**Exercise goal**.
Please restate, exactly as they appear, only the lines from the one that contains "Email us (155, 2233)" to the final line of the entries, with no pictures.

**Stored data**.
=== Section Start ===

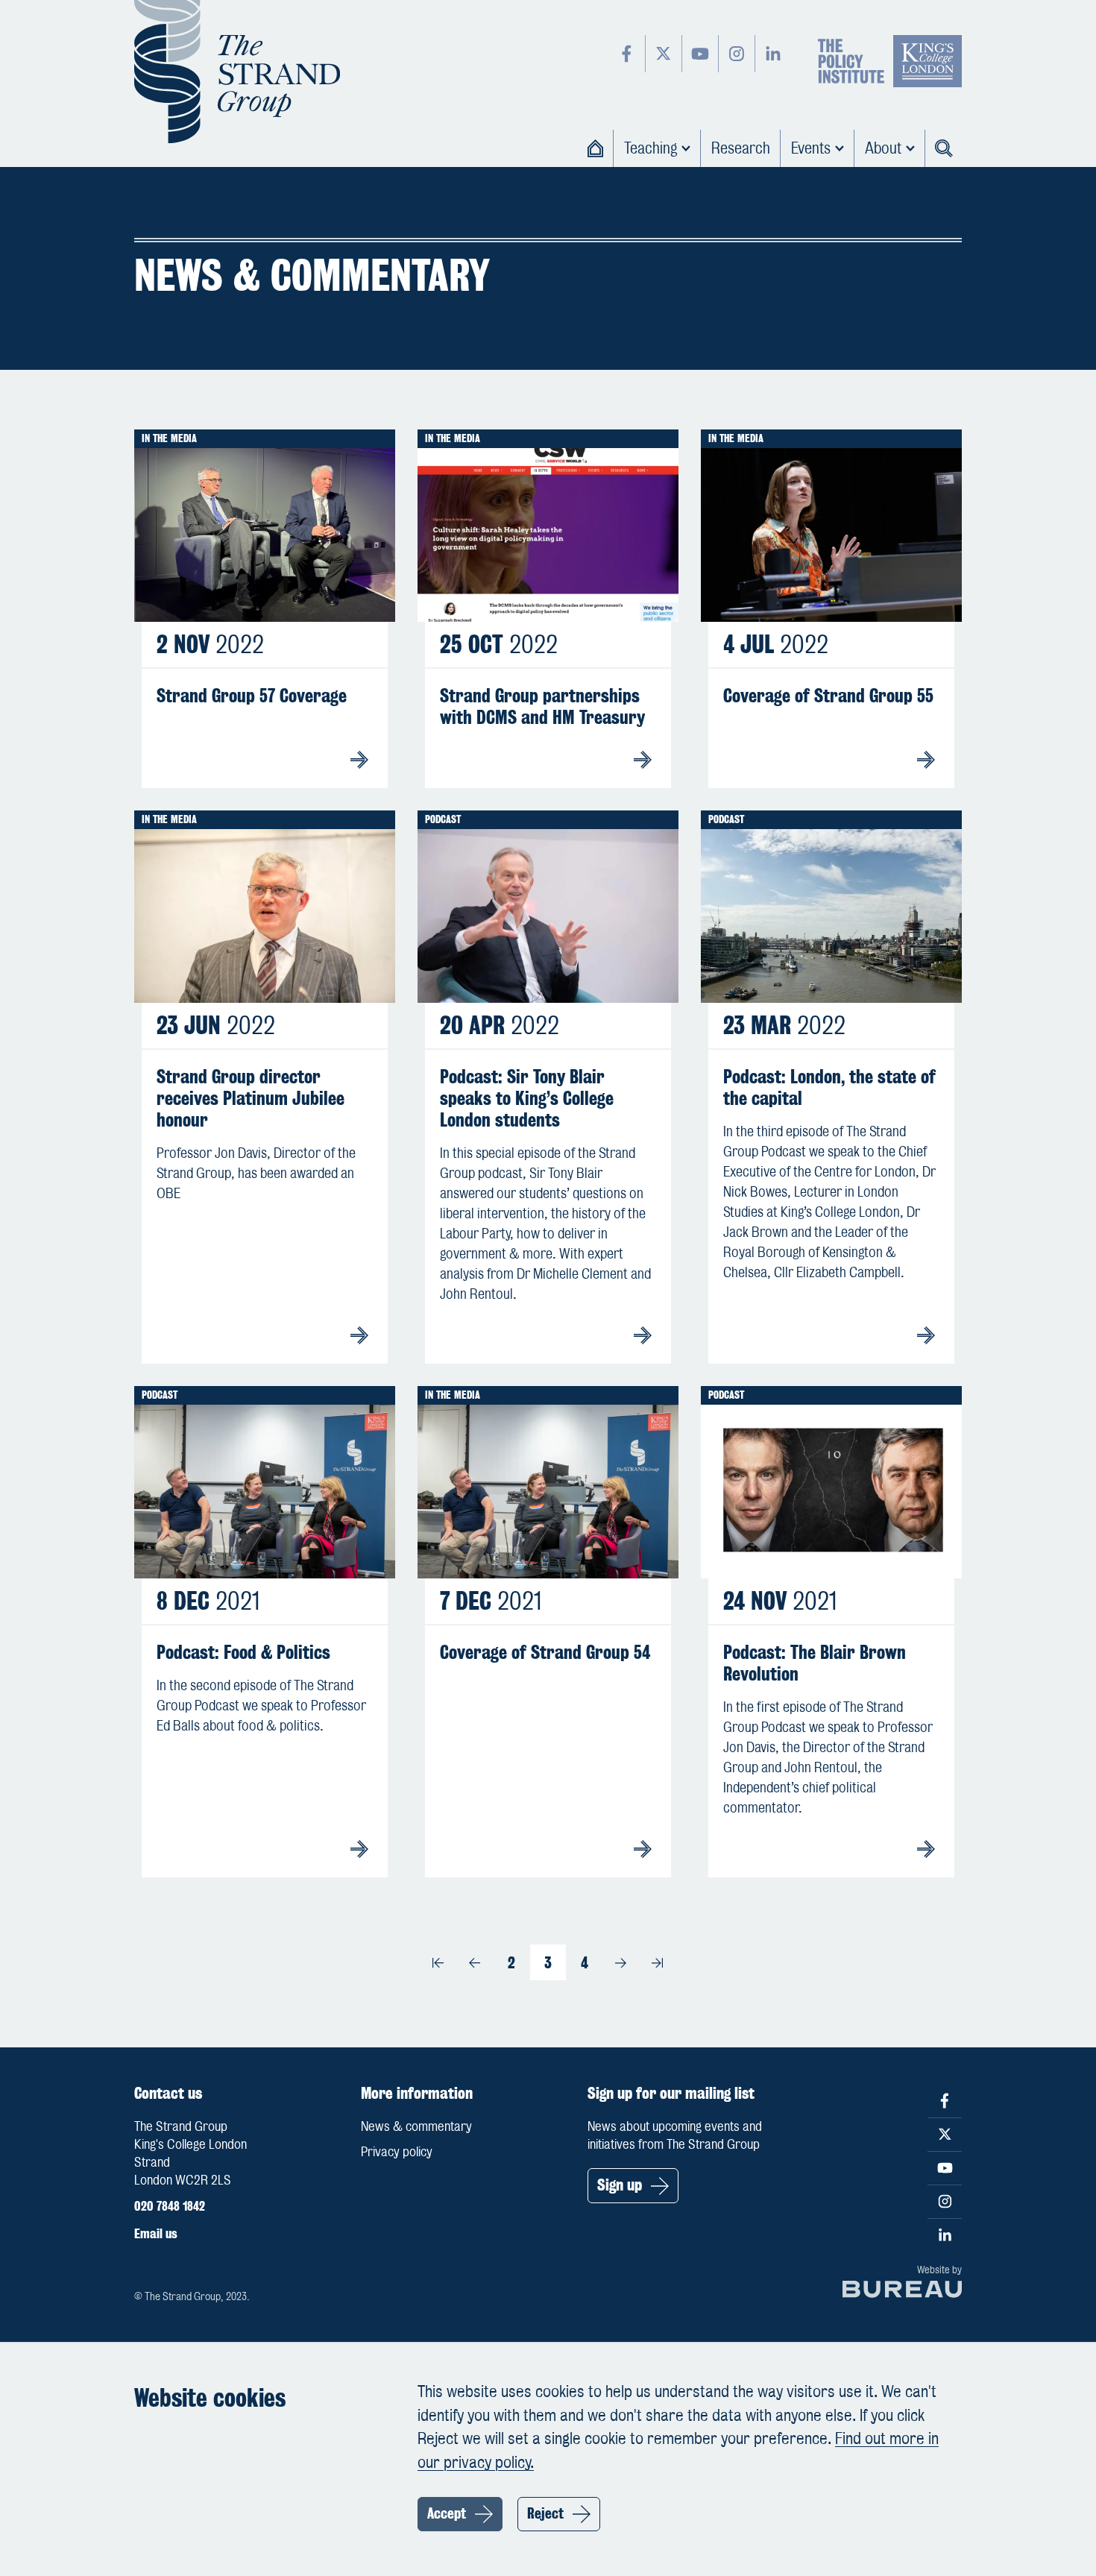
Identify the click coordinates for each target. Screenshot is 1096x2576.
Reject (545, 2513)
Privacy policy (396, 2151)
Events (811, 148)
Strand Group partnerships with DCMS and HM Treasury (542, 706)
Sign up (619, 2185)
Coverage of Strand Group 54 (545, 1652)
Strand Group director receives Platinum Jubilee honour (250, 1098)
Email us (155, 2233)
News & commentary (416, 2126)
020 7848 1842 (169, 2206)
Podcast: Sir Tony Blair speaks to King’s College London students (527, 1098)
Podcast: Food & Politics (243, 1652)
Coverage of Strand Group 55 (828, 695)
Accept (446, 2513)
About (883, 148)
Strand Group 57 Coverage (252, 695)
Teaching (650, 148)
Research (740, 148)
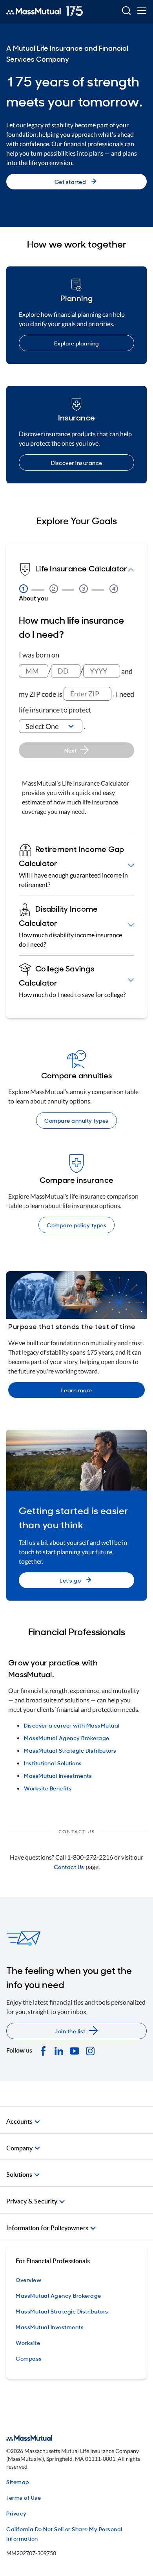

=== Section End ===

**Response to the exercise**.
Email us (155, 2233)
News & commentary (416, 2126)
020 7848 1842 (169, 2206)
Podcast: Sir Tony Blair speaks to King’s College London students (527, 1098)
Podcast: Food & Politics (243, 1652)
Coverage of Strand Group 55 (828, 695)
Accept (446, 2513)
About (883, 148)
Strand Group 57 Coverage (252, 695)
Teaching (650, 148)
Research (740, 148)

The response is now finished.